_WHAT TO PRODUCE_
Please transcribe exactly the lines from the line holding "Task: Choose the" through the end of the data below, and skip any pictures.

_Saved entries_
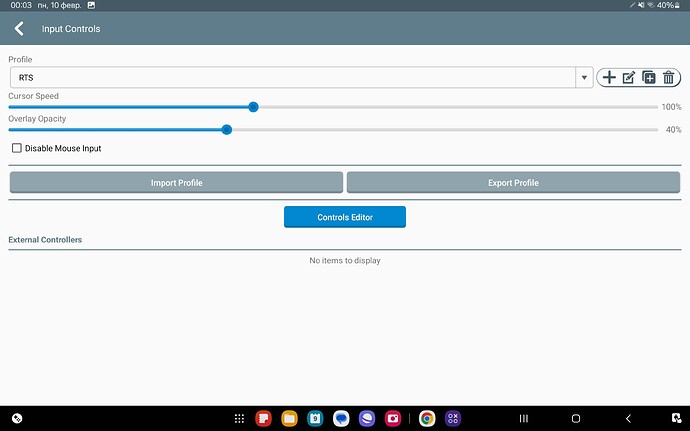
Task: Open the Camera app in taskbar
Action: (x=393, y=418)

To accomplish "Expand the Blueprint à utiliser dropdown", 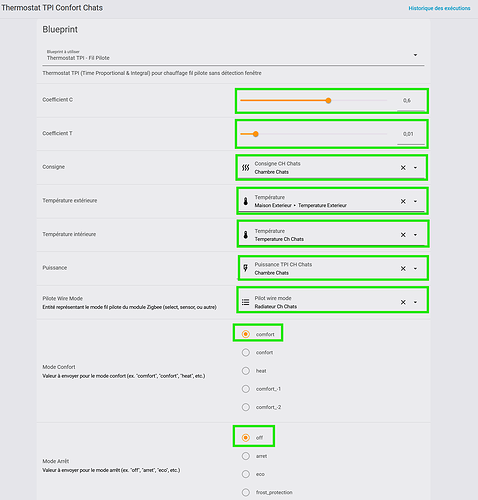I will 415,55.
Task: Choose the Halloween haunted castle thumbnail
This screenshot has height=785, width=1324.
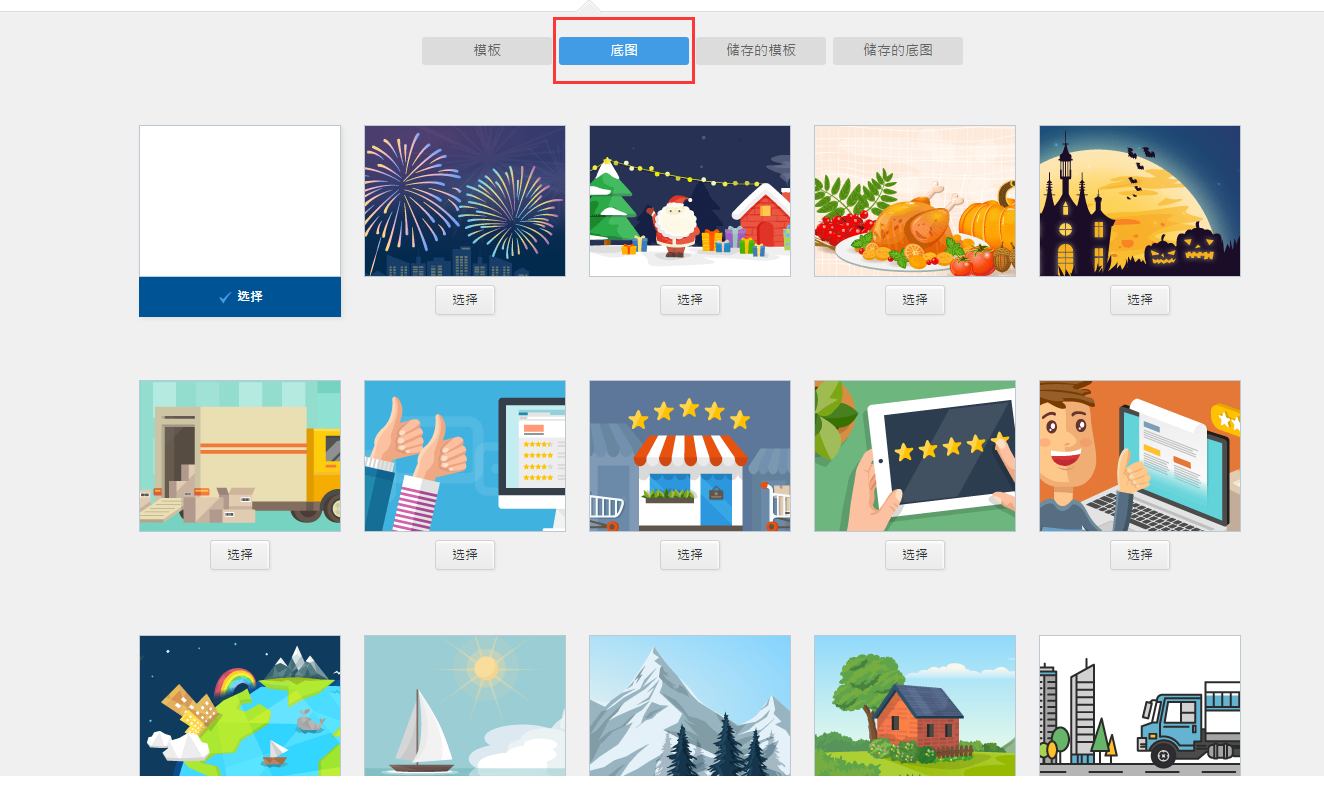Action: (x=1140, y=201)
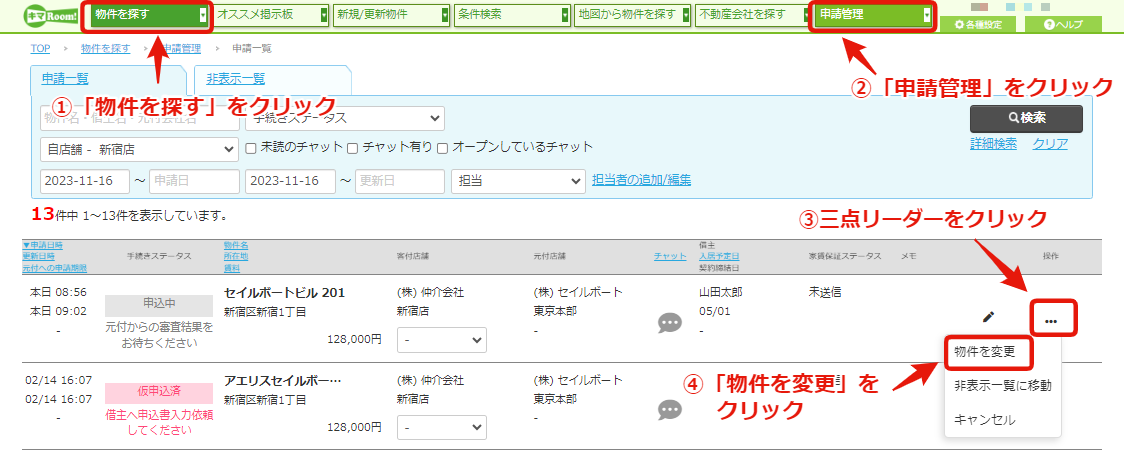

_PROBLEM SOLUTION_
Task: Choose the Halloween haunted castle thumbnail
This screenshot has height=785, width=1324.
Action: (x=1140, y=201)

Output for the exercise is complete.